I first became aware of VW around issue # in August of 1993. A local comic shop had several back issues for sale (#s 11 & 12 caught my eye). I bought three issues and really enjoyed the magazine. As many first time readers have probably felt, it seemed to speak directly to me - among many things I liked were that it covered the kind of films I like, in a way that was nothing short of definitive, as well as introducing me to films I would probably have never given a first or second look - I had found the perfect magazine! With no delay, I immediately ordered all of the available back issues and became a subscriber.

Video Watchdog has played many roles in my life over the past 10 years. First and foremost, it's great entertainment - there is nothing like sitting down with a good book (or magazine) and just forgetting about what else is going on and getting lost in the words. For all the gray days that VW has brought some sunshine to, I thank you. It's also been a teacher - although not a film snob, I've always considered myself as "up" on the history/production/analysis and other aspects of film, I never fail to be humbled by a new idea or approach that I find in the pages of VW. For all that VW has introduced me to, or has helped to explain, I thank you. It's been somewhat of a "financial advisor" - as the landscape of home video has continued to grow, it's been almost impossible to see/acquire "everything" and VW has often helped separate the worthwhile from the avoid-at-all cost. I am constantly using my collection of VWs to reference reviews in order to help me decide whether or not to make a specific purchase. For the many dollars VW has saved me in the past, a pocketfelt "thank you." (As a side note, VW had always made me want more than I could get on VHS and I was about ready to finally plunge into laser when the first rumblings of DVD were felt. I waited a little while longer and missed buying a "horse and buggy" - I had been a victim of the VHS/Beta wars [alas poor Beta, I knew thee well] and narrowly dodged another bullet.) It has also been a savior - as I constantly try to educate friends and family on: the aesthetics of widescreen, the value of commentary tracks, the appeal of all different sorts of film genres, the fun of noticing additions and the madness of noticing cuts in films; VW & it's contributors have always been there to remind me that I am not alone. For the sense of community that VW maintains, I thank you.

Although not specifically a role, VWs consistency has been the most important factor of all. Where many magazines have come and gone, VW is still there (I will never be able to thank you enough for going monthly - new "stuff" every four weeks, HOORAY!). Where many different media have compromised, VW has always maintained the same quality, while constantly evolving and never becoming stagnate - there is always an almost perfect combination of the old and the new explored in every issue. In an ever-changing world, it's nice to know that my pal the Watchdog has been there for me and will, hopefully, be there for me for a long time to come.
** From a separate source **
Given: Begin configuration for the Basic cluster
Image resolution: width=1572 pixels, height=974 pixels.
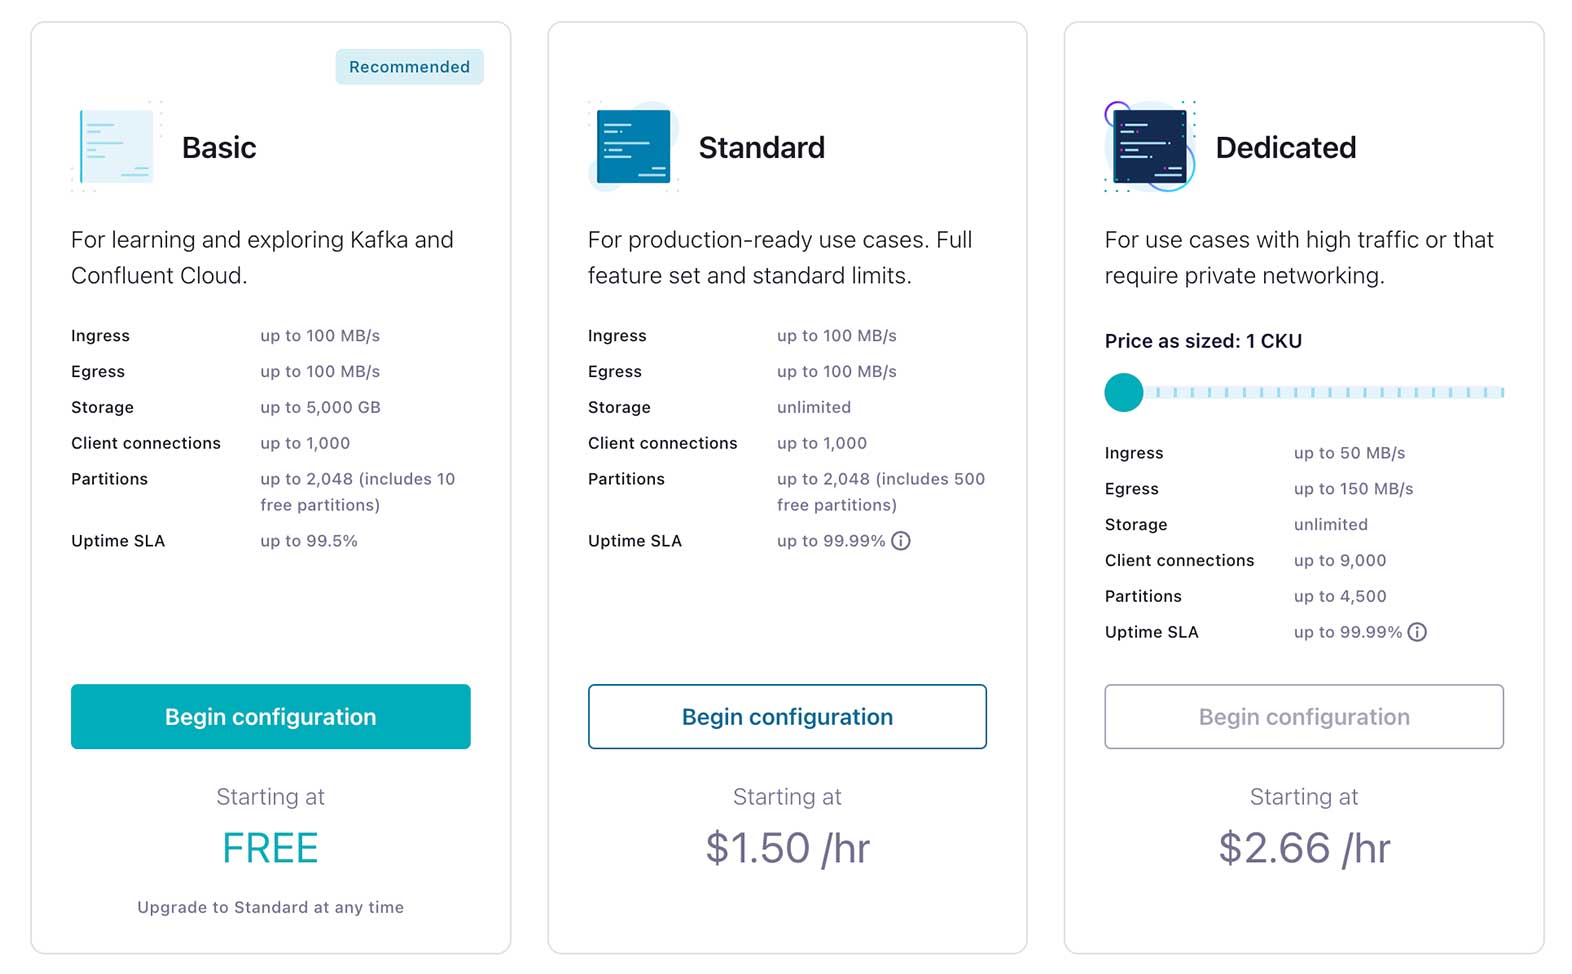Looking at the screenshot, I should [x=270, y=717].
Tim and Donna, I sincerely thank you for the hard work and dedication you bring to your wonderful magazine and for the friendliness that has always greeted me whenever I've had to contact you. It has been, and will continue to be, a pleasure. Congratulations on your 100th issue (I've got 'em all - thanks for the reprints! - & the two special editions & the book)! I wish you continued success and I can't wait to start gushing again when issue # 200 rolls around.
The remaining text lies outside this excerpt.